◆ **SET OF TASKS**:
1. In the pyparsing thread, what kind of object does the '|' operator produce?
2. From the pyparsing thread, reproduce verbatim the passage starting with "(coorde +853.324e21)" and going on through "decimalpoint = pp.Literal('.')".
3. List every key that appears in the parsed output shown after the word "yields" in the pyparsing thread.
>> START GIVEN PASSAGE
I've made some progress thanks to feedback from this forum ( thanks forum!). The pyparsing.Dict object dict is getting populated but silently fails when it finds decimal numbers.
given:
import pyparsing as pp
lines = '''\
(rate multiple)
(region "mountainous")
(elev 21439)
(alteleva +21439)
(altelevb -21439)
(coorda 23899.747)
(coordb +23899.747)
(coordc -23899.747)
(coordd 853.324e21)
(coorde +853.324e21)
(coordf -853.324e21)
(coordg 987.88e+09)
(coordh +987.88e+09)
(coordi -987.88e+09)
(coordj 122.45e-04)
(coordk +122.45e-04)
(coordl -122.45e-04)
'''
leftParen = pp.Literal('(')
rightParen = pp.Literal(')')
colon = pp.Literal(':')
decimalpoint = pp.Literal('.')
doublequote = pp.Literal('"')
plusorminus = pp.Literal('+') | pp.Literal('-')
exp = pp.CaselessLiteral('E')
v_string = pp.Word(pp.alphanums)
v_quoted_string = pp.Combine( doublequote + v_string + doublequote)
v_number = pp.Regex(r'[+-]?(?P<float1>\d+)(?P<float2>\.\d+)?(?P<float3>[Ee][+-]?\d+)?')
keyy = v_string
valu = v_string | v_quoted_string | v_number
item = pp.Group( pp.Literal('(').suppress() + keyy + valu + pp.Literal(')').suppress() )
items = pp.ZeroOrMore( item)
dict = pp.Dict( items)
print "dict yields: ", dict.parseString( lines).dump()
yields
- alteleva: '+21439',
- altelevb: '-21439',
- elev: '21439',
- rate: 'multiple',
- region: '"mountainous"'
Changing the order of tokens around proves the script silently fails when it hits the first decimal number, which implies there's something subtly wrong with the pp.Regex statement but I sure can't spot it.
TIA,
code_warrior
Your problem actually lies in this expression:
valu = v_string | v_quoted_string | v_number
Because v_string
is defined as the very broadly-matching expression:
v_string = pp.Word(pp.alphanums)
and because it is the first expression in valu
, it will mask v_numbers
that start with a digit. This is because the '|' operator produces pp.MatchFirst
objects, so the first expression matched (reading left-to-right) will determine which alternative is used. You can convert to using the '^' operator, which produces pp.Or
objects - the Or
class will try to evaluate all the alternatives and then go with the longest match. However, note that using Or
carries a performance penalty, since many more expressions are test for a match even when there is no chance for confusion. In your case, you can just reorder the expressions to put the least specific matching expression last:
valu = v_quoted_string | v_number | v_string
Now values will be parsed first attempting to parse as quoted strings, then as numbers, and then only if there is no match for either of these specific types, as the very general type v_string
.
A few other comments:
I personally prefer to parse quoted strings and only get the content within the quotes (It's a string, I know it already!). There used to be some confusion with older versions of pyparsing when dumping out the parsed results when parsed strings were displayed without any enclosing quotes. But now that I use repr() to show the parsed values, strings show up in quotes when calling dump()
>> END GIVEN PASSAGE
>> START DATA SEGMENT
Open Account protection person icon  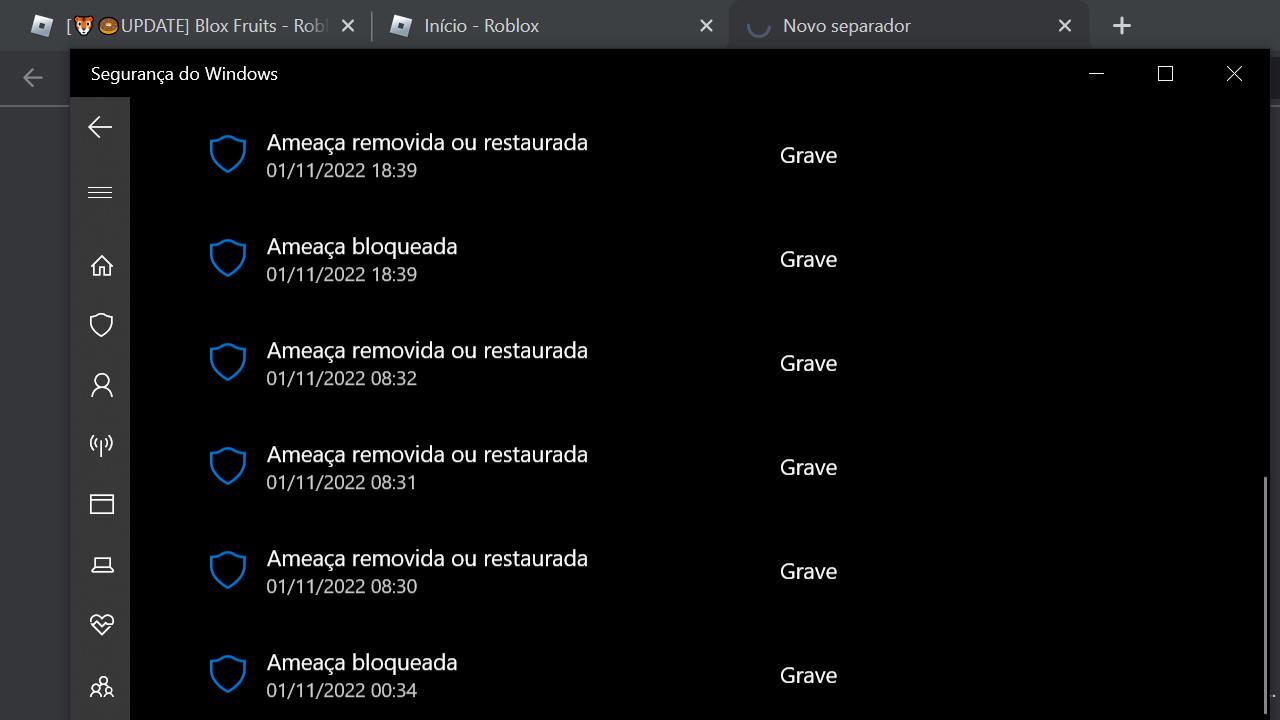[101, 385]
>> END DATA SEGMENT
◆ **TASK RESPONSES**:
1. The '|' operator produces pp.MatchFirst objects.

2.
(coorde +853.324e21)
(coordf -853.324e21)
(coordg 987.88e+09)
(coordh +987.88e+09)
(coordi -987.88e+09)
(coordj 122.45e-04)
(coordk +122.45e-04)
(coordl -122.45e-04)
'''
leftParen = pp.Literal('(')
rightParen = pp.Literal(')')
colon = pp.Literal(':')
decimalpoint = pp.Literal('.')

3. alteleva, altelevb, elev, rate, region